Data provided:
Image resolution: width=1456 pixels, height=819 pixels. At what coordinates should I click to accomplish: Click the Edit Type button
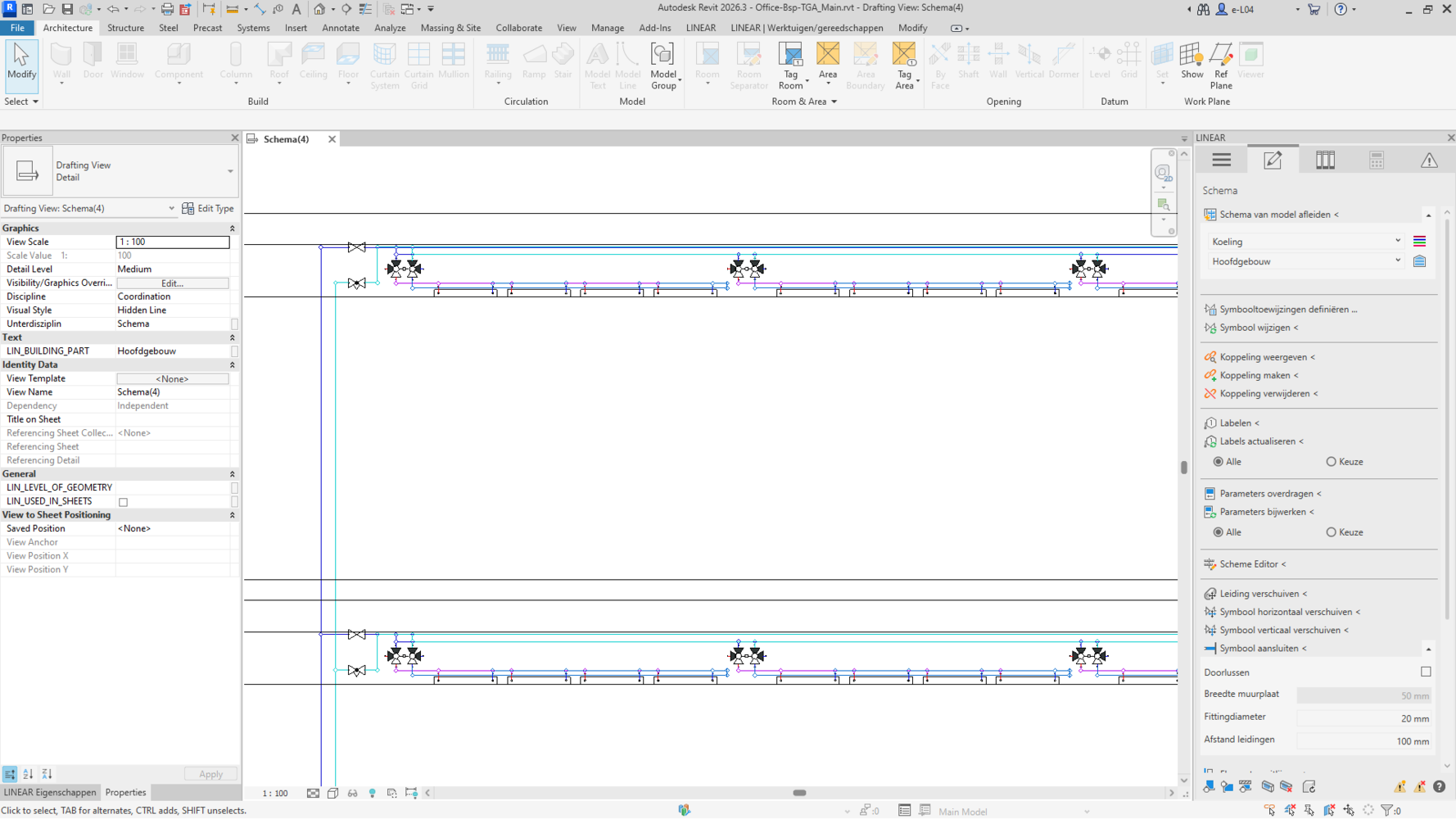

--

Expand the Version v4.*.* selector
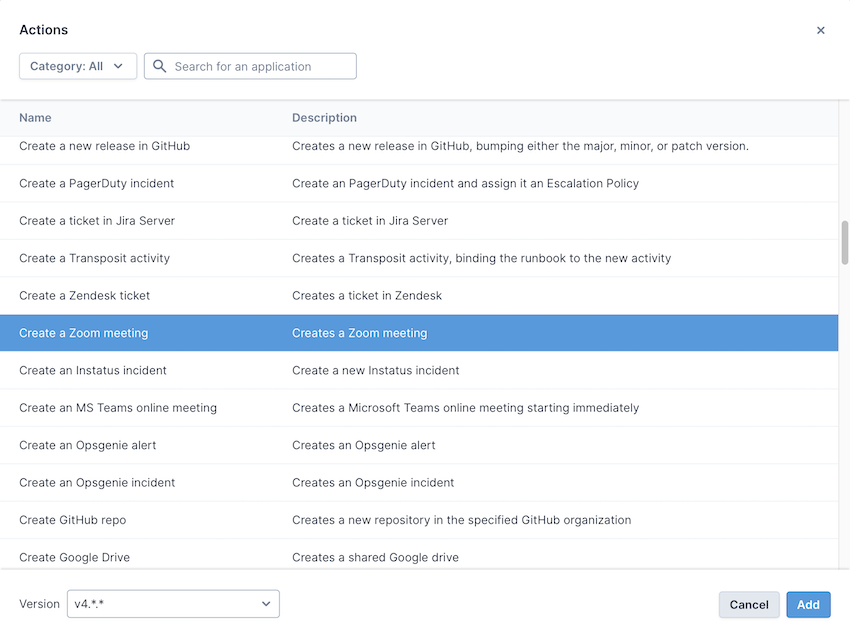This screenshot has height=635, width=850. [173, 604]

==

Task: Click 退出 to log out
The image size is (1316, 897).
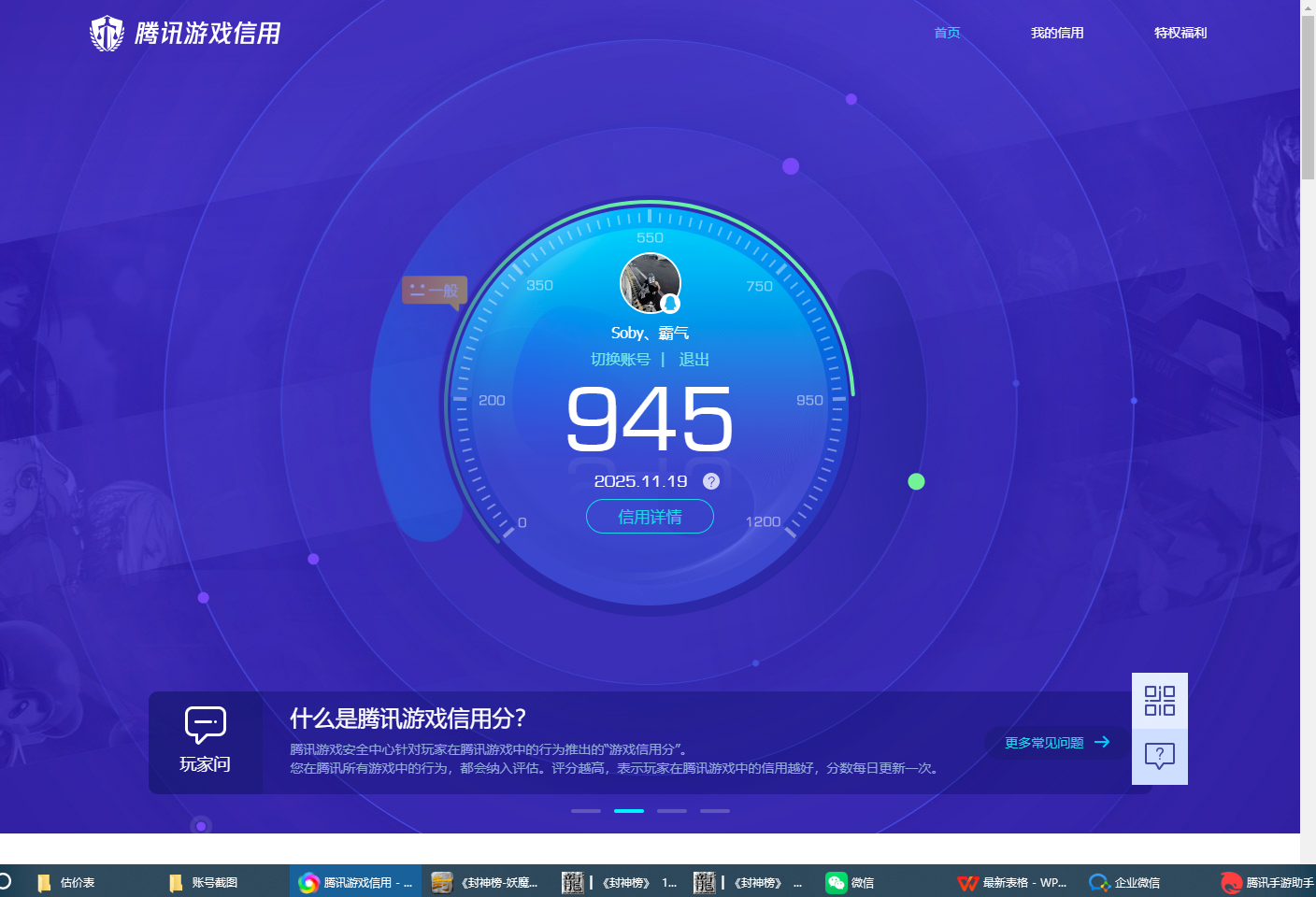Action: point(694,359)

What you have to do:
Scan the preceding records for lines with the word "Click". Say how many there are and nothing else.

Task response:
2